Last night she received a letter from 63 Tory backbench MPs urging her to stick to her plans to free Britain from Brussels rule completely.
Insiders say the meeting at her official country residence is scheduled to last from 2pm until 10pm but could run into the early hours to get everyone to sign up to the plan.
Mrs May is expected to seek to unite her divided colleagues around proposals to keep British regulations aligned with Brussels to allow “frictionless trade”. To
reassure Eurosceptic ministers, she will say Britain should have the freedom to move away from Brussels rules under “managed divergence”.
Her attempt to broker a compromise follows a series of bitter disputes between Brexit enthusiasts led by Foreign Secretary Boris Johnson and Environment Secretary Michael Gove and supporters of continuing close links with Brussels, headed by Chancellor Philip Hammond.
Last night’s letter from the powerful European Reform Group (ERG) led by Jacob Rees-Mogg comes amid pressure from the EU’s chief negotiator Michel Barnier and his Remainer allies in Parliament to keep Britain in the single market and customs union.
Listing six key demands the group said that we should rejoin the World Trade Organisation as an independent member and take back control of its tariff regime, have full regulatory autonomy from the EU, Brexit negotiations should dovetail with free trade talks around the world which should start immediately and the UK should be seen as an equal partner by the EU.
Crucially, the letter demanded that the transition period with the EU until the end of 2020 should be under World Trade Organisation rules where Britain is free to plot its own course and not under EU rules as demanded by Brussels and planned for by the Treasury.
Former party leader Lord Hague yesterday warned that the Chequers meeting is likely to see one of the most important Cabinet discussions in a generation.
He said if they failed to come up with a workable plan, it could lead to the election of the most Left-wing and extremist government Britain has ever known.

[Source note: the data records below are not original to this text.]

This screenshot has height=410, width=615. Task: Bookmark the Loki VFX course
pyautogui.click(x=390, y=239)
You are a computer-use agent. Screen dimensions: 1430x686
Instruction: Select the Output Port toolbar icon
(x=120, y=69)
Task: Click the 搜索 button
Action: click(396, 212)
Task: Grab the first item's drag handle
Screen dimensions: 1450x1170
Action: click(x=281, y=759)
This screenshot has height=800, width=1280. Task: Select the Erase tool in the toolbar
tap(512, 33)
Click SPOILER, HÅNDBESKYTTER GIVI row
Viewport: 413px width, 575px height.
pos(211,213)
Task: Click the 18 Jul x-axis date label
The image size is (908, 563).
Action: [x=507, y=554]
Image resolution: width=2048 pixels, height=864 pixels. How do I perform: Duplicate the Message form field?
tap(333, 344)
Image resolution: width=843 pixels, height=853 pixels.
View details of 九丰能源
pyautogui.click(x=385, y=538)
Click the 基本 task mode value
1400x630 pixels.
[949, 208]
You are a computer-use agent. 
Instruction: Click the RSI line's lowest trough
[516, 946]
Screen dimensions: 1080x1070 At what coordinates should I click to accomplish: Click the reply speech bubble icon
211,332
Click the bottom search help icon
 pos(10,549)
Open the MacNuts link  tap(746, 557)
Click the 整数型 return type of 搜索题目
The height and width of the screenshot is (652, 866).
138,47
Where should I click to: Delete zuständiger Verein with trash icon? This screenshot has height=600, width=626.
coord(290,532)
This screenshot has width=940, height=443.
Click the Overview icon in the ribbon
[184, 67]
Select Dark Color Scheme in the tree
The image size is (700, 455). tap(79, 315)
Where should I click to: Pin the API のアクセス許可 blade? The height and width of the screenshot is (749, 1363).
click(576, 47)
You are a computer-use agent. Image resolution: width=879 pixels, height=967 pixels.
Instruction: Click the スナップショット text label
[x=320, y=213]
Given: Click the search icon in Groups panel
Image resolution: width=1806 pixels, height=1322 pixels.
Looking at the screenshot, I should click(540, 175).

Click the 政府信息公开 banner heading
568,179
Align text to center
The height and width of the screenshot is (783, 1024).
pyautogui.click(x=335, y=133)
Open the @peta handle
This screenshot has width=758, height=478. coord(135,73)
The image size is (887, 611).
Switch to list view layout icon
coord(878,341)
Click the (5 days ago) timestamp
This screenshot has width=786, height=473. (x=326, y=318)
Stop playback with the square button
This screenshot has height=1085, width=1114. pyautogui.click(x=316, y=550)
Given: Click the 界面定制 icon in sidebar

EU Exit Secretary David Davis yesterday used a speech in Austria to signal that Britain was not planning a mass cull of regulations after Brexit.
His comments were welcomed by the British Chambers of Commerce director general Adam Marshall.
He said: “UK firms would welcome a pragmatic agreement between the UK and the EU that ensures businesses face only one set of regulatory approvals to sell their goods across borders.”
Allie Renison, of the Institute of Directors, said: “Business leaders welcome his speech, which acknowledges that equivalent standards and regulations should not impede market access, but firms will require more clarity on how this would work in practice.”